What you have to do
Would you copy out, exactly as written, each line from the one containing "This screenshot has height=412, width=640." to the end of the records below?

Saved entries
===

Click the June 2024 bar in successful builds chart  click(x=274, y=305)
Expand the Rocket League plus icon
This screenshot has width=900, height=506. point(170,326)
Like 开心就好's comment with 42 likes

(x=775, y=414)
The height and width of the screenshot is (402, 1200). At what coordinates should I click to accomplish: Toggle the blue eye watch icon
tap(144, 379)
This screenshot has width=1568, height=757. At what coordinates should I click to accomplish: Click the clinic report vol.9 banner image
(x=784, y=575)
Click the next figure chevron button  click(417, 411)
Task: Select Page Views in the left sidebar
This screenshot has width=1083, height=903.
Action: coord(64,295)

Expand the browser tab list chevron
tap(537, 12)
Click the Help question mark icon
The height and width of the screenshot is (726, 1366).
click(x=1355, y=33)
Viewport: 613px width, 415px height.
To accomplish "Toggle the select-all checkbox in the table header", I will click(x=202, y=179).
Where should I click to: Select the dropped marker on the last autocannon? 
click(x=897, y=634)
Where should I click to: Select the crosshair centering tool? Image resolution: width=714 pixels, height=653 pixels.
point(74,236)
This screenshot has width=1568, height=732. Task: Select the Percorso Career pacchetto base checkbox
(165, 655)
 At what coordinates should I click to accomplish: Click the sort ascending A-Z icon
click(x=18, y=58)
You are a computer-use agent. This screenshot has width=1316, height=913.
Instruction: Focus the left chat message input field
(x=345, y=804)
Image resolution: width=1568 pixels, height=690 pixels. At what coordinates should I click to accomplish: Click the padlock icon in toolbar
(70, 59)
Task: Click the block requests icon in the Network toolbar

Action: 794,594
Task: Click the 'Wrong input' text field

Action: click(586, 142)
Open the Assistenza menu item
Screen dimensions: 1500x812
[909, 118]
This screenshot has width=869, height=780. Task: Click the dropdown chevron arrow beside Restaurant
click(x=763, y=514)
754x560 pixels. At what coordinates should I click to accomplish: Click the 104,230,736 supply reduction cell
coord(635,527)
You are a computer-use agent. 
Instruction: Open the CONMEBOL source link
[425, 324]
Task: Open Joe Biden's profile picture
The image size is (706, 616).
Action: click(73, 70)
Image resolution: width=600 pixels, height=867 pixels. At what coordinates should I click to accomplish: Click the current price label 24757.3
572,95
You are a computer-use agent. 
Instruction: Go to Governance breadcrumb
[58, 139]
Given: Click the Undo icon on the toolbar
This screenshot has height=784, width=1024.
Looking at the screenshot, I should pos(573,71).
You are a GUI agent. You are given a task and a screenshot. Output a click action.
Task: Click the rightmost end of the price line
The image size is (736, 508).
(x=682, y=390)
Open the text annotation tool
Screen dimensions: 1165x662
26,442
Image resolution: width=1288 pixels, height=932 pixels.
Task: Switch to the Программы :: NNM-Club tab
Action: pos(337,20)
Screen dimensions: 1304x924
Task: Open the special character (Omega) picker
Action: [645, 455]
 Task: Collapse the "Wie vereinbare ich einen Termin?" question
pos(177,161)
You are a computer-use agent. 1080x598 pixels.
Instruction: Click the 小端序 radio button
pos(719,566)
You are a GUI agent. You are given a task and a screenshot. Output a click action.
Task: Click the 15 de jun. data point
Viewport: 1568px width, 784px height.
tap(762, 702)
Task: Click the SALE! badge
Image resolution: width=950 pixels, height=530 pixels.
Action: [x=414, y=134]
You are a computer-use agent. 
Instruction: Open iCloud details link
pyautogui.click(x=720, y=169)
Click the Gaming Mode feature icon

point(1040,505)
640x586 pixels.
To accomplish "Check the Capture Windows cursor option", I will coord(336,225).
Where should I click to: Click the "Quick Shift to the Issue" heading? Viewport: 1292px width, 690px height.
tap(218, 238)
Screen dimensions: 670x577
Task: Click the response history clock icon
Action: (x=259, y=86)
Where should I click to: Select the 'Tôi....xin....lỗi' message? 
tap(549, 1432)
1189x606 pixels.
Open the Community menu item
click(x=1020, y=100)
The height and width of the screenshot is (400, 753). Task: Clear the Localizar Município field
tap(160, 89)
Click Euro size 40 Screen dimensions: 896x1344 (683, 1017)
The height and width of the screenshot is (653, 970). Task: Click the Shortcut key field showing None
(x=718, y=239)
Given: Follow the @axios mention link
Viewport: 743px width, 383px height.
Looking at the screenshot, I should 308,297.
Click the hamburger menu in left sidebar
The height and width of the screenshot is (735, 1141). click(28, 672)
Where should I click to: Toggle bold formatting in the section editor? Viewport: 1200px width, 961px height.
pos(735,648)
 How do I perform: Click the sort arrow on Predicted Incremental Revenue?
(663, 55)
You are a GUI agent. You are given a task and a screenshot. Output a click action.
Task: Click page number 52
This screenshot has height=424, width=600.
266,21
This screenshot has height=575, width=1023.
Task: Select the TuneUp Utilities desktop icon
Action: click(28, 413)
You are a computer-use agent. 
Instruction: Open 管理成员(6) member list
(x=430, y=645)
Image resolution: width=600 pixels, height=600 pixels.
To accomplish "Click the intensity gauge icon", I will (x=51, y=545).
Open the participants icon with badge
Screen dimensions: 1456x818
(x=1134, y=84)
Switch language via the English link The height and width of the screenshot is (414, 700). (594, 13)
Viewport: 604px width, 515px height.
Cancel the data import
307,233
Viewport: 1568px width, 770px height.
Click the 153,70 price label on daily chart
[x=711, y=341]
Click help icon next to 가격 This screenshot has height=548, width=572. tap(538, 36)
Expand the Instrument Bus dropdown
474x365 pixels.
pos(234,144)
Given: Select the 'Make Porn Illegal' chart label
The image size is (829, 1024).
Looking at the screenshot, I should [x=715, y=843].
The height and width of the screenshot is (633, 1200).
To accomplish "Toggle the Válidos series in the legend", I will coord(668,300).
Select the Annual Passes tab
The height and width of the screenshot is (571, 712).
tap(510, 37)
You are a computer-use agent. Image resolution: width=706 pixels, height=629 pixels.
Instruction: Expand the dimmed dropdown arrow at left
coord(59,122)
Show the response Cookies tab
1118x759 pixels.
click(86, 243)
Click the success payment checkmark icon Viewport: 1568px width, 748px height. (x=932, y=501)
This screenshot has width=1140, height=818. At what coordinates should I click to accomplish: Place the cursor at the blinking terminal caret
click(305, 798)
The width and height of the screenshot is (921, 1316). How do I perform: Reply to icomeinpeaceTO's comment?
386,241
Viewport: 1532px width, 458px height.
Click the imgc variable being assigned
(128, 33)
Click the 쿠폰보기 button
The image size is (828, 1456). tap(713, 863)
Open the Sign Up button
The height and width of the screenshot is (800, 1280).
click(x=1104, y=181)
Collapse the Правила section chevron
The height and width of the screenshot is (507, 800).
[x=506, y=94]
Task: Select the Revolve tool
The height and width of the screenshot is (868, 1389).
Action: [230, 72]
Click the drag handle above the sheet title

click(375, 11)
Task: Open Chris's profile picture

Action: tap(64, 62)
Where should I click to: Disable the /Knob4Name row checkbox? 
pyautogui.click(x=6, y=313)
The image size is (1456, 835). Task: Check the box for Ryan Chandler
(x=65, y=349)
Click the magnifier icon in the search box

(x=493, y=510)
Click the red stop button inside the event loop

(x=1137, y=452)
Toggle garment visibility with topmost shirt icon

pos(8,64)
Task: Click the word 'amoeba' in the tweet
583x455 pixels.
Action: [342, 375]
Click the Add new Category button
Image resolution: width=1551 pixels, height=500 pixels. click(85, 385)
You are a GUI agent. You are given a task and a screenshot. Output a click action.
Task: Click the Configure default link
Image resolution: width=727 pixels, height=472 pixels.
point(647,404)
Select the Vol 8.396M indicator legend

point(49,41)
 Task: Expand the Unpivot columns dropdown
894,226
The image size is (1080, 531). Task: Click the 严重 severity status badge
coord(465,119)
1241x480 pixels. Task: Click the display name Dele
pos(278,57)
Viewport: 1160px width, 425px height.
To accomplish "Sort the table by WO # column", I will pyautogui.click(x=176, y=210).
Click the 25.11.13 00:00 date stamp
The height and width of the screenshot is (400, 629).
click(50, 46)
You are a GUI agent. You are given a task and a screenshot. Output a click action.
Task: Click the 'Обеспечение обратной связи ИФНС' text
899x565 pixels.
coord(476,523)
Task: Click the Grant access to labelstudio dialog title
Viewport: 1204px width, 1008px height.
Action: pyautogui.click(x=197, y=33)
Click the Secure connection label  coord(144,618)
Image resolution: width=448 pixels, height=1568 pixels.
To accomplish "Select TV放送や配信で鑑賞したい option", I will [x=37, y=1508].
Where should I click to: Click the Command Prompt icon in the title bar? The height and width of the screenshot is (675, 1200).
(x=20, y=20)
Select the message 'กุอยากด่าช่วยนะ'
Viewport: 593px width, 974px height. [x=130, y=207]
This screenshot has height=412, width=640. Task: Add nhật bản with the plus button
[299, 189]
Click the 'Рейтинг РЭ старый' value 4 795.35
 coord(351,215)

===

Response area
This screenshot has height=412, width=640. Task: Add nhật bản with the plus button
[299, 189]
Click the 'Рейтинг РЭ старый' value 4 795.35
 coord(351,215)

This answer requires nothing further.